▶ _What is needed_: A word-for-word restatement of the whole listing is the expected answer.

[Data shown Boundary: Start]

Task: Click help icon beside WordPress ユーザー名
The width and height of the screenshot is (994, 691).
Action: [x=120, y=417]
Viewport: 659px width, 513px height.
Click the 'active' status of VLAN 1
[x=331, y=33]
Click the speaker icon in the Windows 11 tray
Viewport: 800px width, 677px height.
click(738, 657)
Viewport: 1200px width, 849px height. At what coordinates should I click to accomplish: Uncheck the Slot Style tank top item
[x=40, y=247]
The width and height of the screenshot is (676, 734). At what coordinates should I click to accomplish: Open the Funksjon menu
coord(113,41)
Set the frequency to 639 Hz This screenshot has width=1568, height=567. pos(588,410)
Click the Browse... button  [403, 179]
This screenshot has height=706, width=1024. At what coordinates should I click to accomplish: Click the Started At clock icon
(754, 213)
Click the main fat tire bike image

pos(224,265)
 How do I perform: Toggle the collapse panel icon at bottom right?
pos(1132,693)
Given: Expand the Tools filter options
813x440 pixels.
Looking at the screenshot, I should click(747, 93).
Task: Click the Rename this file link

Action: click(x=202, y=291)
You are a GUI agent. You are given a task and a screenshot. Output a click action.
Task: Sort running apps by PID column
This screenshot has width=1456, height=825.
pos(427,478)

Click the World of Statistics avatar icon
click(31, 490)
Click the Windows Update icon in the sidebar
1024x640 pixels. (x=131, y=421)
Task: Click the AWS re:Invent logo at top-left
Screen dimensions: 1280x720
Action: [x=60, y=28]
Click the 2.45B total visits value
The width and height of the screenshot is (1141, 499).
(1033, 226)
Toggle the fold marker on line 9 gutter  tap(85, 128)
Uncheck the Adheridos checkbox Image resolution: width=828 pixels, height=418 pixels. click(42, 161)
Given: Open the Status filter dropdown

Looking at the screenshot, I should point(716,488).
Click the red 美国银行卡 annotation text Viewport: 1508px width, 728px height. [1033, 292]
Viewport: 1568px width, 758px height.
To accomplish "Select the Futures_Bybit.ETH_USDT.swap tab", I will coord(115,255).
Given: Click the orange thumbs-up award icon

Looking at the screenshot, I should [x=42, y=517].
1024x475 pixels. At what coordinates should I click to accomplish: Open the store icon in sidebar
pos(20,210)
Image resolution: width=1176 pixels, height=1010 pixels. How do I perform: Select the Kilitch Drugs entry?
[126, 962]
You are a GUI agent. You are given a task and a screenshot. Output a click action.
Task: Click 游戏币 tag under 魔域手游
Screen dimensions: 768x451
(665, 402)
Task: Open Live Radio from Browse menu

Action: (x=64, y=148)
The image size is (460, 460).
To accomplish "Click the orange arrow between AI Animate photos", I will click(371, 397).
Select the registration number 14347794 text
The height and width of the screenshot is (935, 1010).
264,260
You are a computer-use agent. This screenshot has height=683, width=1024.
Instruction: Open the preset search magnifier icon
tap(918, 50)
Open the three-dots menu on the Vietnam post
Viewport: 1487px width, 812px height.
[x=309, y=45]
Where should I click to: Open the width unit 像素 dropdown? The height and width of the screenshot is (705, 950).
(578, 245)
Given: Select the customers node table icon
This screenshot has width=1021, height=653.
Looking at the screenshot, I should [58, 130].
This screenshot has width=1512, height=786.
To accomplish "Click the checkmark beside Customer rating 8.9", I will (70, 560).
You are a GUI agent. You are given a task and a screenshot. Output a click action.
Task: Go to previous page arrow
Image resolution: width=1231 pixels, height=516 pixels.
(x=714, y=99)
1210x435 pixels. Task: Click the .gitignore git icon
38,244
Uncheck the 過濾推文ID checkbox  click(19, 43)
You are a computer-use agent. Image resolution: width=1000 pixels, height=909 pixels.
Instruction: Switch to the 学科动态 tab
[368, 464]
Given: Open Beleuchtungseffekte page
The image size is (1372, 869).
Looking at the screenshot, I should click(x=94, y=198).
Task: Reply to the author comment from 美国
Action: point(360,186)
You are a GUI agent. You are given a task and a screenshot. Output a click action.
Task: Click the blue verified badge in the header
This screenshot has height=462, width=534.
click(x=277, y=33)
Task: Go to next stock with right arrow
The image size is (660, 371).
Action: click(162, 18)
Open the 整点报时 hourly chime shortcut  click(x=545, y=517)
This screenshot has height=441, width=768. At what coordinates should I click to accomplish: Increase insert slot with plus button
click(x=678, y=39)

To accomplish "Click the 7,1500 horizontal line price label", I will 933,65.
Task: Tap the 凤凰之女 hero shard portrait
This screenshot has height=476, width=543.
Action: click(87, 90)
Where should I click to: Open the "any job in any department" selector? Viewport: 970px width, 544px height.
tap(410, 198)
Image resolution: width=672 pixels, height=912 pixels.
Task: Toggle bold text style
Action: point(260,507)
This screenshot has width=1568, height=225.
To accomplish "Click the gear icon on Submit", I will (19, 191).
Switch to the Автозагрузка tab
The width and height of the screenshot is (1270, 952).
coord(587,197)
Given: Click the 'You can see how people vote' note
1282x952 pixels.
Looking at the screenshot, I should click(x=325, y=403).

[Data shown Boundary: End]

▶ _Reply to the exercise_:
Task: Click help icon beside WordPress ユーザー名
The width and height of the screenshot is (994, 691).
Action: [x=120, y=417]
Viewport: 659px width, 513px height.
Click the 'active' status of VLAN 1
[x=331, y=33]
Click the speaker icon in the Windows 11 tray
Viewport: 800px width, 677px height.
click(738, 657)
Viewport: 1200px width, 849px height. At what coordinates should I click to accomplish: Uncheck the Slot Style tank top item
[x=40, y=247]
The width and height of the screenshot is (676, 734). At what coordinates should I click to accomplish: Open the Funksjon menu
coord(113,41)
Set the frequency to 639 Hz This screenshot has width=1568, height=567. pos(588,410)
Click the Browse... button  [403, 179]
This screenshot has height=706, width=1024. At what coordinates should I click to accomplish: Click the Started At clock icon
(754, 213)
Click the main fat tire bike image

pos(224,265)
 How do I perform: Toggle the collapse panel icon at bottom right?
pos(1132,693)
Given: Expand the Tools filter options
813x440 pixels.
Looking at the screenshot, I should click(747, 93).
Task: Click the Rename this file link

Action: click(x=202, y=291)
You are a GUI agent. You are given a task and a screenshot. Output a click action.
Task: Sort running apps by PID column
This screenshot has width=1456, height=825.
pos(427,478)

Click the World of Statistics avatar icon
click(31, 490)
Click the Windows Update icon in the sidebar
1024x640 pixels. (x=131, y=421)
Task: Click the AWS re:Invent logo at top-left
Screen dimensions: 1280x720
Action: [x=60, y=28]
Click the 2.45B total visits value
The width and height of the screenshot is (1141, 499).
(1033, 226)
Toggle the fold marker on line 9 gutter  tap(85, 128)
Uncheck the Adheridos checkbox Image resolution: width=828 pixels, height=418 pixels. click(42, 161)
Given: Open the Status filter dropdown

Looking at the screenshot, I should point(716,488).
Click the red 美国银行卡 annotation text Viewport: 1508px width, 728px height. [1033, 292]
Viewport: 1568px width, 758px height.
To accomplish "Select the Futures_Bybit.ETH_USDT.swap tab", I will coord(115,255).
Given: Click the orange thumbs-up award icon

Looking at the screenshot, I should [x=42, y=517].
1024x475 pixels. At what coordinates should I click to accomplish: Open the store icon in sidebar
pos(20,210)
Image resolution: width=1176 pixels, height=1010 pixels. How do I perform: Select the Kilitch Drugs entry?
[126, 962]
You are a GUI agent. You are given a task and a screenshot. Output a click action.
Task: Click 游戏币 tag under 魔域手游
Screen dimensions: 768x451
(665, 402)
Task: Open Live Radio from Browse menu

Action: (x=64, y=148)
The image size is (460, 460).
To accomplish "Click the orange arrow between AI Animate photos", I will click(371, 397).
Select the registration number 14347794 text
The height and width of the screenshot is (935, 1010).
264,260
You are a computer-use agent. This screenshot has height=683, width=1024.
Instruction: Open the preset search magnifier icon
tap(918, 50)
Open the three-dots menu on the Vietnam post
Viewport: 1487px width, 812px height.
[x=309, y=45]
Where should I click to: Open the width unit 像素 dropdown? The height and width of the screenshot is (705, 950).
(578, 245)
Given: Select the customers node table icon
This screenshot has width=1021, height=653.
Looking at the screenshot, I should [58, 130].
This screenshot has width=1512, height=786.
To accomplish "Click the checkmark beside Customer rating 8.9", I will (70, 560).
You are a GUI agent. You are given a task and a screenshot. Output a click action.
Task: Go to previous page arrow
Image resolution: width=1231 pixels, height=516 pixels.
(x=714, y=99)
1210x435 pixels. Task: Click the .gitignore git icon
38,244
Uncheck the 過濾推文ID checkbox  click(19, 43)
You are a computer-use agent. Image resolution: width=1000 pixels, height=909 pixels.
Instruction: Switch to the 学科动态 tab
[368, 464]
Given: Open Beleuchtungseffekte page
The image size is (1372, 869).
Looking at the screenshot, I should click(x=94, y=198).
Task: Reply to the author comment from 美国
Action: point(360,186)
You are a GUI agent. You are given a task and a screenshot. Output a click action.
Task: Click the blue verified badge in the header
This screenshot has height=462, width=534.
click(x=277, y=33)
Task: Go to next stock with right arrow
The image size is (660, 371).
Action: click(162, 18)
Open the 整点报时 hourly chime shortcut  click(x=545, y=517)
This screenshot has height=441, width=768. At what coordinates should I click to accomplish: Increase insert slot with plus button
click(x=678, y=39)

To accomplish "Click the 7,1500 horizontal line price label", I will 933,65.
Task: Tap the 凤凰之女 hero shard portrait
This screenshot has height=476, width=543.
Action: click(87, 90)
Where should I click to: Open the "any job in any department" selector? Viewport: 970px width, 544px height.
tap(410, 198)
Image resolution: width=672 pixels, height=912 pixels.
Task: Toggle bold text style
Action: point(260,507)
This screenshot has width=1568, height=225.
To accomplish "Click the gear icon on Submit", I will (19, 191).
Switch to the Автозагрузка tab
The width and height of the screenshot is (1270, 952).
coord(587,197)
Given: Click the 'You can see how people vote' note
1282x952 pixels.
Looking at the screenshot, I should click(x=325, y=403).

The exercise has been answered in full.